[Source records]
┌──
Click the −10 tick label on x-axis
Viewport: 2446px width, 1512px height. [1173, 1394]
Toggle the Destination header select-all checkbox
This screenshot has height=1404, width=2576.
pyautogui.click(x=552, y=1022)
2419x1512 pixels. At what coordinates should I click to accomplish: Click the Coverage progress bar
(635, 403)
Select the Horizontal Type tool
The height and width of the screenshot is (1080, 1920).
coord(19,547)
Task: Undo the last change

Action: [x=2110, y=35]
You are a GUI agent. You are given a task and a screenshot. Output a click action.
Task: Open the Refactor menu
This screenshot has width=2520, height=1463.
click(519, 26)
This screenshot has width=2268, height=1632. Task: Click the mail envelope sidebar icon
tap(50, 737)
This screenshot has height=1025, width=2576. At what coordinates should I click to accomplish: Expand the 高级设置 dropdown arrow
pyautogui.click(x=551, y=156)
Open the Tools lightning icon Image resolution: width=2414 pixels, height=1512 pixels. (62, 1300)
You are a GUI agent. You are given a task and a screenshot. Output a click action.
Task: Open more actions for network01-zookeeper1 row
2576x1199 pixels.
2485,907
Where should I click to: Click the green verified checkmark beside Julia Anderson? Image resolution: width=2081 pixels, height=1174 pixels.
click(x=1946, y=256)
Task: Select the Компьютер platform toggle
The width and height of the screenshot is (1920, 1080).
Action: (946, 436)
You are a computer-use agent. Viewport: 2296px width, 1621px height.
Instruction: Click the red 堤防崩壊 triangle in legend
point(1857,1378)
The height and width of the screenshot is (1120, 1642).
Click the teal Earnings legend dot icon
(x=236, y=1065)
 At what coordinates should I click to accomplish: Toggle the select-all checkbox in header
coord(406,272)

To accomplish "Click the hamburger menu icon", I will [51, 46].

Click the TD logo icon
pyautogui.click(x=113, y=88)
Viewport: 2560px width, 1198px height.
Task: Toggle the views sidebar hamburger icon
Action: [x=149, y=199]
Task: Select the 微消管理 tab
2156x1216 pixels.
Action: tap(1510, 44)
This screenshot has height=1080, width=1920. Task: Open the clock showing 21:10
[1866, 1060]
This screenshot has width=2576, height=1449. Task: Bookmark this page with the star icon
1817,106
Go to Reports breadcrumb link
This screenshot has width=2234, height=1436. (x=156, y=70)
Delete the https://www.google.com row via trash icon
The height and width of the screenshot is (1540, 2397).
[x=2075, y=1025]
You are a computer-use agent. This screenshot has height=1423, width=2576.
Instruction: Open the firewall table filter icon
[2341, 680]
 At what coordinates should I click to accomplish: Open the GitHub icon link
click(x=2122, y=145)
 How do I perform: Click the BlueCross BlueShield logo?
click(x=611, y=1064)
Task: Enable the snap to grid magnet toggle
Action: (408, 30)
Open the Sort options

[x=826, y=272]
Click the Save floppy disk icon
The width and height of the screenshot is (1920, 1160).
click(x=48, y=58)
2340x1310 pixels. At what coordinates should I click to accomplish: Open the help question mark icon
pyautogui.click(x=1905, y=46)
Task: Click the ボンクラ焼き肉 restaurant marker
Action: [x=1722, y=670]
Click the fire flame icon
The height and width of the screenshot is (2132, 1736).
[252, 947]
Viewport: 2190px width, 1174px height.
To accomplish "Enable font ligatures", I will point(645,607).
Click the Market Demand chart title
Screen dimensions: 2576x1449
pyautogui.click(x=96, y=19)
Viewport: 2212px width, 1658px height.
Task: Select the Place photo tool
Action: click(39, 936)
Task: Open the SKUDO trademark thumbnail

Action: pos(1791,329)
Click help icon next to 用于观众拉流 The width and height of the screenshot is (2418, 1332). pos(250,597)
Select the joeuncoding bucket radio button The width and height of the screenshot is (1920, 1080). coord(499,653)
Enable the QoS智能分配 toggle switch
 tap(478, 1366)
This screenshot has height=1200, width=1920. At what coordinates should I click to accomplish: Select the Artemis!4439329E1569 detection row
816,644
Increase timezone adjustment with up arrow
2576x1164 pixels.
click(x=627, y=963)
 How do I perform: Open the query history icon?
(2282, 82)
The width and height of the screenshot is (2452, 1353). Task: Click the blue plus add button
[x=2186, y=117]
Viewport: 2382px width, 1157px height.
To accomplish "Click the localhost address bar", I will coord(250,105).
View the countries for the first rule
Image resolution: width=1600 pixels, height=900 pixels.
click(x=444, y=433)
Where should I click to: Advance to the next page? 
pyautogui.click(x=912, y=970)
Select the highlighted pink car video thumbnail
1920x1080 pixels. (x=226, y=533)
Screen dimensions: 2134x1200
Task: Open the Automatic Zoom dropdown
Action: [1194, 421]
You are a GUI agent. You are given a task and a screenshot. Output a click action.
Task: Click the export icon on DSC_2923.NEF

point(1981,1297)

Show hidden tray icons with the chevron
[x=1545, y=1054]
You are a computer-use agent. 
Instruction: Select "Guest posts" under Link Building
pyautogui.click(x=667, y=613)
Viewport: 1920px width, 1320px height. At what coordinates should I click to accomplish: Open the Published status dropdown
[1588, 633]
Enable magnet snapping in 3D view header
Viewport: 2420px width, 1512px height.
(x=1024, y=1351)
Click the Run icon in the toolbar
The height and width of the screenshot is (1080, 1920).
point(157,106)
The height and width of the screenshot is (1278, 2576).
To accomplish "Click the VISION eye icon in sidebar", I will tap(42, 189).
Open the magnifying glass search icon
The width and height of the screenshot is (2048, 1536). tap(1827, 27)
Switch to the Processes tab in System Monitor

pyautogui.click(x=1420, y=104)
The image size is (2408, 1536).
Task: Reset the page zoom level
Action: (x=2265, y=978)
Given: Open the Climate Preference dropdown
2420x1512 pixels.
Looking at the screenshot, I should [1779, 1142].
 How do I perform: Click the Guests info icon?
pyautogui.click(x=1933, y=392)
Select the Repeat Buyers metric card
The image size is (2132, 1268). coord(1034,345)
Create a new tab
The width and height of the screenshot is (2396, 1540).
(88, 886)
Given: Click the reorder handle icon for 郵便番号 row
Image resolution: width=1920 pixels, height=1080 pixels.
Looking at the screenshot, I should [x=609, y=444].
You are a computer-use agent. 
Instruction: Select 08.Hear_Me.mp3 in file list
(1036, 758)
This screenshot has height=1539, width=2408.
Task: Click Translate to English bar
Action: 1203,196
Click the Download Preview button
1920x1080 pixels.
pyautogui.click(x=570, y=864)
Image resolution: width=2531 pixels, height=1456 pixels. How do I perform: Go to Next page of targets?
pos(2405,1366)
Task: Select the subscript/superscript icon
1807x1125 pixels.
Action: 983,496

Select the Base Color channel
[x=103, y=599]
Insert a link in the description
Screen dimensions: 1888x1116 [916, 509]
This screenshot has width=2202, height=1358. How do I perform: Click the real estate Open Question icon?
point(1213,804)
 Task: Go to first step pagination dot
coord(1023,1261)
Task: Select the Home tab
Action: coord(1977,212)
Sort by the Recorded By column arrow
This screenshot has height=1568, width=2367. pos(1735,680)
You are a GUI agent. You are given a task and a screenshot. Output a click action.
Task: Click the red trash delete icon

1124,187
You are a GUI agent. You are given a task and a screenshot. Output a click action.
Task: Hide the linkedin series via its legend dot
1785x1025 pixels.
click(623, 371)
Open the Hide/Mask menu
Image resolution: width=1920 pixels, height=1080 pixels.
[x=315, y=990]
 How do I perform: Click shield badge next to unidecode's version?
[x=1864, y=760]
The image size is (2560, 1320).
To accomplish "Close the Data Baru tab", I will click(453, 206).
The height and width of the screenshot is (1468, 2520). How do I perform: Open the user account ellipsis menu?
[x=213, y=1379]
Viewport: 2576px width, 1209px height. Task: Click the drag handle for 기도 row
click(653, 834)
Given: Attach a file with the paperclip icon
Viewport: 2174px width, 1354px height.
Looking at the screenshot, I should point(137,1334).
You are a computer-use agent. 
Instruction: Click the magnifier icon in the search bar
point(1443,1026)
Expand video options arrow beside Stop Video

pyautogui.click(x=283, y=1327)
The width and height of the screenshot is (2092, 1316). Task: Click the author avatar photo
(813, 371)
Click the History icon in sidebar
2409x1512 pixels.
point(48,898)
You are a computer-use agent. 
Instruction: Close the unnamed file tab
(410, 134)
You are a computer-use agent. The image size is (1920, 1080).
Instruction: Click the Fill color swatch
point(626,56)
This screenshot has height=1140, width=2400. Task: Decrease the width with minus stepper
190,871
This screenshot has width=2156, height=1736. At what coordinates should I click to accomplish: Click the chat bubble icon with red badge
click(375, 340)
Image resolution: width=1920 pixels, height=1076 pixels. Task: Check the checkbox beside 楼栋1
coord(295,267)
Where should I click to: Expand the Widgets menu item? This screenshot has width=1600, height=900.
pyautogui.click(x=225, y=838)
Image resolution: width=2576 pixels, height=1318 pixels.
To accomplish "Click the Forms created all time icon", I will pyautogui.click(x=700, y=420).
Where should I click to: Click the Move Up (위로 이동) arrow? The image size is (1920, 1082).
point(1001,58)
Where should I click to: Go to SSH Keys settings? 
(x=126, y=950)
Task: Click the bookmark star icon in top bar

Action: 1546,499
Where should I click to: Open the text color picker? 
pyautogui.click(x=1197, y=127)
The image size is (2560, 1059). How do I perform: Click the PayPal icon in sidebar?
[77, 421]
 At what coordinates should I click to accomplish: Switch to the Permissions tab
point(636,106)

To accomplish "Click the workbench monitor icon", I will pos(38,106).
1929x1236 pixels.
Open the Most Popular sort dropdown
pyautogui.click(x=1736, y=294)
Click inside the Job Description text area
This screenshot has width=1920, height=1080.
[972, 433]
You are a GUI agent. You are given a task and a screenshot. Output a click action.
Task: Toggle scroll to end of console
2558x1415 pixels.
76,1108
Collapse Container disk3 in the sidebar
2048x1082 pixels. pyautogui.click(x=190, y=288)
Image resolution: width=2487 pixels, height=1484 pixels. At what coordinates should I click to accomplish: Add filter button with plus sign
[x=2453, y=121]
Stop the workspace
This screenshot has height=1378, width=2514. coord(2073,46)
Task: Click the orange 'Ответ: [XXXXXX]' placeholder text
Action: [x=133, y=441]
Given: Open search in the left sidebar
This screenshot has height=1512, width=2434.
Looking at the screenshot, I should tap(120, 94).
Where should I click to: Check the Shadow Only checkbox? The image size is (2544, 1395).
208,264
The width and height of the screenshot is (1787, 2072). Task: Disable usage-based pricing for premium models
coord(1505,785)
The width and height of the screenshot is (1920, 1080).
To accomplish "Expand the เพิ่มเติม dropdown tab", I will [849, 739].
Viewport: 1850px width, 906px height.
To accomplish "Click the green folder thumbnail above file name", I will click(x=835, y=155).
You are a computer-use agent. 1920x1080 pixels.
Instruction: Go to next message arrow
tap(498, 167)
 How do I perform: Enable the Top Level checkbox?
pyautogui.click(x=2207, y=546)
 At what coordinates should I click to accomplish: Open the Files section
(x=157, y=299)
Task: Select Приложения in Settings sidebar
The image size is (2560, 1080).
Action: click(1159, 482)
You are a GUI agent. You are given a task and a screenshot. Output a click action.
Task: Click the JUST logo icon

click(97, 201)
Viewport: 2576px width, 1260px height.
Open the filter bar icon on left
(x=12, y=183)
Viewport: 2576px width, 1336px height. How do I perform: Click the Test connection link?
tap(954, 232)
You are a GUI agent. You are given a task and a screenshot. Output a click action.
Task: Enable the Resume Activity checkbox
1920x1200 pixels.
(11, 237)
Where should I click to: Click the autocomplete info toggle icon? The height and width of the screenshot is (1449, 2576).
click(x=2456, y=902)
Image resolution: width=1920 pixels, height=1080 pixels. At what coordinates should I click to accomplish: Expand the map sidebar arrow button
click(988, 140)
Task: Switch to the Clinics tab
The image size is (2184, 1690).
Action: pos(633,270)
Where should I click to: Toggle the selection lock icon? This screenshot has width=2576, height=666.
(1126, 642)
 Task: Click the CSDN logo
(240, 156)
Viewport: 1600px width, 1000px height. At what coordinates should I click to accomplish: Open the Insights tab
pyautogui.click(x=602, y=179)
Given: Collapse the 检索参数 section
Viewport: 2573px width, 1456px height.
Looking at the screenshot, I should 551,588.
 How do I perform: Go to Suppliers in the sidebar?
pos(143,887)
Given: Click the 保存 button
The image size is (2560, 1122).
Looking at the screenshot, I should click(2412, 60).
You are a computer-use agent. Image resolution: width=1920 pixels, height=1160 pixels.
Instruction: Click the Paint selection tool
└──
▶ **Required action**:
Would you set down, word for word, the lines from the opening of the entries above through the line with "Task: Open the Refactor menu", both included, and no others?

▶ **Answer box**:
Click the −10 tick label on x-axis
Viewport: 2446px width, 1512px height. [1173, 1394]
Toggle the Destination header select-all checkbox
This screenshot has height=1404, width=2576.
pyautogui.click(x=552, y=1022)
2419x1512 pixels. At what coordinates should I click to accomplish: Click the Coverage progress bar
(635, 403)
Select the Horizontal Type tool
The height and width of the screenshot is (1080, 1920).
coord(19,547)
Task: Undo the last change

Action: [x=2110, y=35]
You are a GUI agent. You are given a task and a screenshot. Output a click action.
Task: Open the Refactor menu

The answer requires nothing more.